### WHAT YOU SHOULD DO
Change "Instruction:" to "Goal:" in the stretch of records from the line containing "Click the Nike swoosh logo" through the line containing "(x=789, y=124)", and give those lines back with nothing else altered.

* Begin ENTRIES PROVIDED *

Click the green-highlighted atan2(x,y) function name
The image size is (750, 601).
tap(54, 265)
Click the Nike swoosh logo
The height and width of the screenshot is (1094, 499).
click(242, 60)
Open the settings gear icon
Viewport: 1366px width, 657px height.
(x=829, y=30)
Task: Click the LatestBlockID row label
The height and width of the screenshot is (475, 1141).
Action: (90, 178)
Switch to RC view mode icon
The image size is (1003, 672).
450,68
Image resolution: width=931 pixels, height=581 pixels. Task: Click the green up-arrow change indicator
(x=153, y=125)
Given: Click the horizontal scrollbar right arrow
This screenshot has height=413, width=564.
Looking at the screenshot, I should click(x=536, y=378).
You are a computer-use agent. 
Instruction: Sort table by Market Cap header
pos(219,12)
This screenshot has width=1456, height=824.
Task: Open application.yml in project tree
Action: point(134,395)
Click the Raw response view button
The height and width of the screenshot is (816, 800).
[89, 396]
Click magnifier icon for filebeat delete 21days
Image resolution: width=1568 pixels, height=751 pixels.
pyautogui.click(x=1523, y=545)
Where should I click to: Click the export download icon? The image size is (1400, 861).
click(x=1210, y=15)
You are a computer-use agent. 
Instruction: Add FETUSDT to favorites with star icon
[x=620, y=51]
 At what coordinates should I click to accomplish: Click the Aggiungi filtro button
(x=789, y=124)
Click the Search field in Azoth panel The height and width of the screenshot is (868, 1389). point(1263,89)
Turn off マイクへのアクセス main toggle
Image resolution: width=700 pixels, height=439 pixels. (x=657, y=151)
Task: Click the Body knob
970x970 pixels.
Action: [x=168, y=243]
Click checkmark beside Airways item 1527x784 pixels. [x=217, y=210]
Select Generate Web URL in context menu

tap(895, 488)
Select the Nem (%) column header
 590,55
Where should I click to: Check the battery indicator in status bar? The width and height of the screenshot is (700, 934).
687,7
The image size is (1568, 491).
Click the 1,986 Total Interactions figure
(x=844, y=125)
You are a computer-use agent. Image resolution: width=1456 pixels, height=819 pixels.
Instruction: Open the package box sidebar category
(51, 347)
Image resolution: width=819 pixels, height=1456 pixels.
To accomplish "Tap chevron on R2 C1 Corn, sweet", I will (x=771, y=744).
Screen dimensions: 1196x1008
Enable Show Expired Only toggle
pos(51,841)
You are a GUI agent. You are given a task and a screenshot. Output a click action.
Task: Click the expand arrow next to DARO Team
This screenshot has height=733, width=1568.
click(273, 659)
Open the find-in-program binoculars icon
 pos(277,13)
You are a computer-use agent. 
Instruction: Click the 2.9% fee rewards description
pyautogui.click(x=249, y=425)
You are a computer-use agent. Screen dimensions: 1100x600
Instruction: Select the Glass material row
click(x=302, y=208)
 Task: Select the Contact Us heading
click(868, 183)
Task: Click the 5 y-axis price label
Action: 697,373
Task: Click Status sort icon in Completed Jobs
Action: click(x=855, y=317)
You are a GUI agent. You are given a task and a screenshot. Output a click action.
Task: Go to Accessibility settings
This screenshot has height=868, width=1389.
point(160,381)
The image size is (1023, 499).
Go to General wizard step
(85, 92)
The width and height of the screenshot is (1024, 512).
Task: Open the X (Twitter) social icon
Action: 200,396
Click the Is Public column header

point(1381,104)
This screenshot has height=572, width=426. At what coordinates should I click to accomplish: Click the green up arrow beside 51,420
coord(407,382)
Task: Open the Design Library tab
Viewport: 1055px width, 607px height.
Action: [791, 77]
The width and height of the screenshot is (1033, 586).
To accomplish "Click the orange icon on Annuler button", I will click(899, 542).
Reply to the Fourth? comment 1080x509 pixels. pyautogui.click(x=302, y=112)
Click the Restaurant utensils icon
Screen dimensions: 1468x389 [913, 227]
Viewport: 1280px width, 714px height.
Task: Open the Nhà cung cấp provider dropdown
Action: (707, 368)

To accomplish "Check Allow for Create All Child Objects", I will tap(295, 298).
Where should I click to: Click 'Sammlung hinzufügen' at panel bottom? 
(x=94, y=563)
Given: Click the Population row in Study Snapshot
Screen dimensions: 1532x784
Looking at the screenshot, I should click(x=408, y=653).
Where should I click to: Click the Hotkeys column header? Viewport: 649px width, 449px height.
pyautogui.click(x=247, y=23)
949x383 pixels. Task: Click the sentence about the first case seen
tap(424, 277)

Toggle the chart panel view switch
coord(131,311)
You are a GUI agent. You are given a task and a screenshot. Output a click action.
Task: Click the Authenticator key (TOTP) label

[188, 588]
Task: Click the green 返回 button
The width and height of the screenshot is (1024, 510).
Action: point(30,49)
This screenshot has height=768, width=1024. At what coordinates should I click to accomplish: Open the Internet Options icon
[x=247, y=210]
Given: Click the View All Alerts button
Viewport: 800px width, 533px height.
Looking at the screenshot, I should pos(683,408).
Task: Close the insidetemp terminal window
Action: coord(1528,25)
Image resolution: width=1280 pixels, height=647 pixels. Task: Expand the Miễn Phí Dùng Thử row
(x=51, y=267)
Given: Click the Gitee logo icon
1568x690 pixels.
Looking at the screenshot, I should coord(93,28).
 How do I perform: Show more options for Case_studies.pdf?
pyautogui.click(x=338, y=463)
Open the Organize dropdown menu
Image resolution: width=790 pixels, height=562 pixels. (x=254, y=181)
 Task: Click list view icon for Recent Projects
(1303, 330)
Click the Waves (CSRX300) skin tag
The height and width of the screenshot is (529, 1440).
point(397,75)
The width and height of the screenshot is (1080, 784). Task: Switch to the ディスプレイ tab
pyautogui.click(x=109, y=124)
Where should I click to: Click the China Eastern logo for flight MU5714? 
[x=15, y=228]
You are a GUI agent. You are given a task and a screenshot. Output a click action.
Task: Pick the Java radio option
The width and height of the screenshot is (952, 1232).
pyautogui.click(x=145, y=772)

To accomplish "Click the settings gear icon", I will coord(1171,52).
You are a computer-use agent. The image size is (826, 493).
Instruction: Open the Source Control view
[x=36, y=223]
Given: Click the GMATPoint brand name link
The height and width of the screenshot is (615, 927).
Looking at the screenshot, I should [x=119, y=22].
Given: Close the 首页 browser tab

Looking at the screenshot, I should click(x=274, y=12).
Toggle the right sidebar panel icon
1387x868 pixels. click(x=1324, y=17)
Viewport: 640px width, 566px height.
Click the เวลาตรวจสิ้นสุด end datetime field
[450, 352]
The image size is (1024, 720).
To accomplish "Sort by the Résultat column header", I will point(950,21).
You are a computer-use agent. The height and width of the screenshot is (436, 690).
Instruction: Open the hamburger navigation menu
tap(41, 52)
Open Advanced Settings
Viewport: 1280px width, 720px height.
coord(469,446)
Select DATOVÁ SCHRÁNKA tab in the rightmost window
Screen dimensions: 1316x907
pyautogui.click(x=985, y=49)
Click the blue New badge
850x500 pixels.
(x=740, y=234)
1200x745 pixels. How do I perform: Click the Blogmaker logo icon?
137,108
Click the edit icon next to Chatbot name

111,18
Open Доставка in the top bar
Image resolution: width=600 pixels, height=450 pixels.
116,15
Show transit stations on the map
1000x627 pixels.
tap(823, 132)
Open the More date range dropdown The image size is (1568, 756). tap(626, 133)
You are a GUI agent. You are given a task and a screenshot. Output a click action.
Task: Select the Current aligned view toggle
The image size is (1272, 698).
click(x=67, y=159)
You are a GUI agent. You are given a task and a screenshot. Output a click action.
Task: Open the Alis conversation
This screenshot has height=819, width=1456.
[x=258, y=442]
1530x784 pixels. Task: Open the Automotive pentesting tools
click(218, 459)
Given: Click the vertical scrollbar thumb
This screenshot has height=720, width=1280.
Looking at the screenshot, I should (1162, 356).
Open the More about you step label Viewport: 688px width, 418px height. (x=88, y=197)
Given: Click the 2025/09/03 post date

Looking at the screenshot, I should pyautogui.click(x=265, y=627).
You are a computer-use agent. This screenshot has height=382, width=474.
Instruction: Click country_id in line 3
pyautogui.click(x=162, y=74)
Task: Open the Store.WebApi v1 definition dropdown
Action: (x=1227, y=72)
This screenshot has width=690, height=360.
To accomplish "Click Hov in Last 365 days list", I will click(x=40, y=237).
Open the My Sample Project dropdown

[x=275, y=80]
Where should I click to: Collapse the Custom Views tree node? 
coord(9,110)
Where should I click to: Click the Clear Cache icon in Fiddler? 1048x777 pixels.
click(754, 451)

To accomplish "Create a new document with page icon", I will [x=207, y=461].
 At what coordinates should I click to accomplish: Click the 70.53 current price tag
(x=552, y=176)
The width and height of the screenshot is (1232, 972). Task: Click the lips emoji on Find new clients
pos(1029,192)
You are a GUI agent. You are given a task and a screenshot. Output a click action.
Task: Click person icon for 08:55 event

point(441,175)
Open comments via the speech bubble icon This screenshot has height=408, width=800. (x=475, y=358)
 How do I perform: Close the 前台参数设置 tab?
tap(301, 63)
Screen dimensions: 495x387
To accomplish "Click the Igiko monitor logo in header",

* End ENTRIES PROVIDED *

### ANSWER FOR THE TASK
Click the Nike swoosh logo
The height and width of the screenshot is (1094, 499).
click(242, 60)
Open the settings gear icon
Viewport: 1366px width, 657px height.
(x=829, y=30)
Task: Click the LatestBlockID row label
The height and width of the screenshot is (475, 1141).
Action: (90, 178)
Switch to RC view mode icon
The image size is (1003, 672).
450,68
Image resolution: width=931 pixels, height=581 pixels. Task: Click the green up-arrow change indicator
(x=153, y=125)
Given: Click the horizontal scrollbar right arrow
This screenshot has height=413, width=564.
Looking at the screenshot, I should click(x=536, y=378).
You are a computer-use agent. 
Goal: Sort table by Market Cap header
pos(219,12)
This screenshot has width=1456, height=824.
Task: Open application.yml in project tree
Action: point(134,395)
Click the Raw response view button
The height and width of the screenshot is (816, 800).
[89, 396]
Click magnifier icon for filebeat delete 21days
Image resolution: width=1568 pixels, height=751 pixels.
pyautogui.click(x=1523, y=545)
Where should I click to: Click the export download icon? The image size is (1400, 861).
click(x=1210, y=15)
You are a computer-use agent. 
Goal: Add FETUSDT to favorites with star icon
[x=620, y=51]
 At what coordinates should I click to accomplish: Click the Aggiungi filtro button
(x=789, y=124)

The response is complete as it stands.